→ TAREA
Responde brevemente estas preguntas a partir del texto de estudio:
1. ¿Qué describió Freud, según el texto, en lugar del cerebro?
2. En la secuencia atribuida a la medicina occidental, ¿qué surge primero?
3. ¿En qué se convierte el pragmatismo?

En la historia de la psicología occidental, casi todo gran sistema empezó como una conjetura ingeniosa y terminó convertido en dogma religioso o profesional. Sigmund Freud es el caso más destacado. No describió el cerebro: describió una clínica. Construyó un aparato simbólico que funcionó como explicación total, tan seductor como cualquier mitología antigua. Y, como todas las mitologías bien trabajadas, sobrevivió a su época más por inercia que por ser verdad el relato general
.No es un fenómeno aislado. La medicina occidental ha demostrado una propensión casi automática a inventar teorías cuando no comprende el fenómeno que pretende tratar. Primero surge el marco teórico; después se definen los trastornos que caben en él; y por último, se impone el procedimiento que debe "curarlos". Así, el pragmatismo se convierte en coartada: no se trata de entender, sino de aplicar el método que la institución clínica reconoce como eficaz y legítimo. El resultado es una verdad práctica, útil para justificar la intervención, pero desvinculada del conocimiento real del cerebro, tan complejo es.

→ INFORMACIÓN PROPORCIONADA
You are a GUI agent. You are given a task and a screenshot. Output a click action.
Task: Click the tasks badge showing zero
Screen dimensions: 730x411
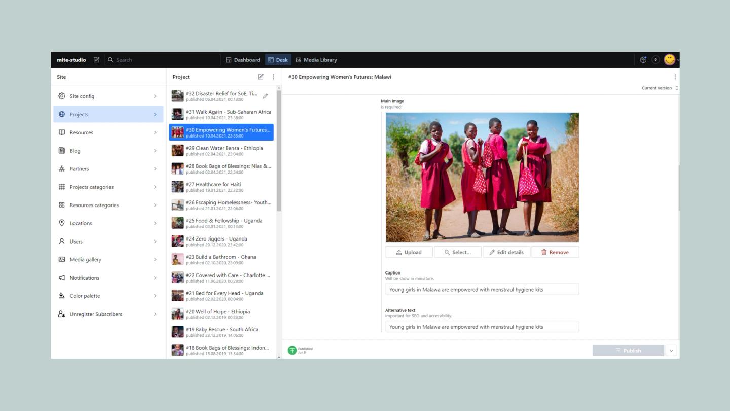point(655,59)
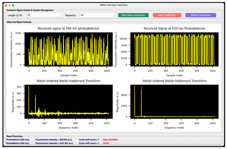
Task: Select the Sequency input field
Action: point(97,15)
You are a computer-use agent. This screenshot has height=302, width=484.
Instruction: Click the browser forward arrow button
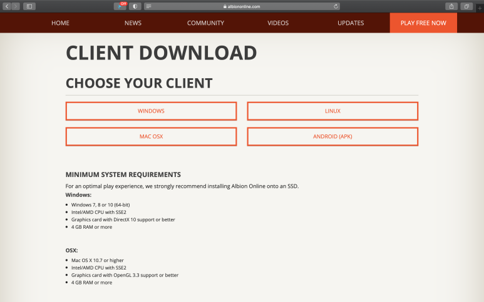point(16,6)
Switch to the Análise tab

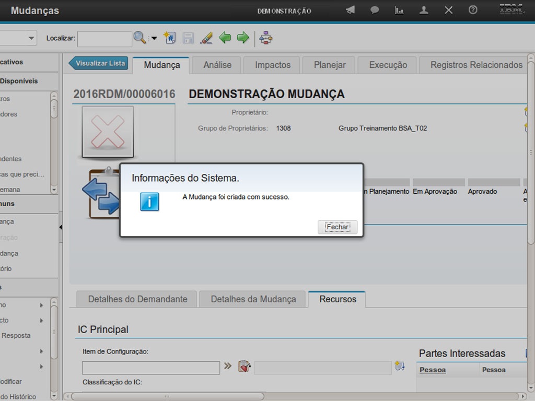coord(217,65)
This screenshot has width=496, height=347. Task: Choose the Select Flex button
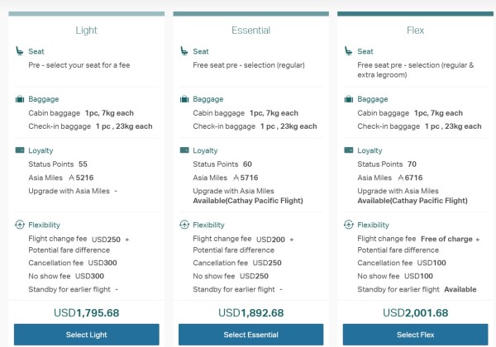[x=415, y=335]
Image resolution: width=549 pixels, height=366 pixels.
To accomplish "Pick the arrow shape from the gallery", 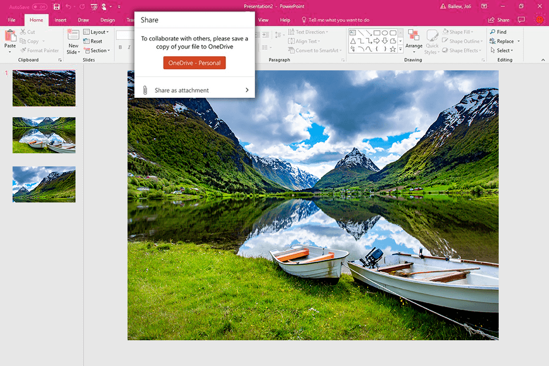I will pos(377,41).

→ EJERCICIO RESUELTO
1. Una clínica.
2. El marco teórico.
3. En coartada.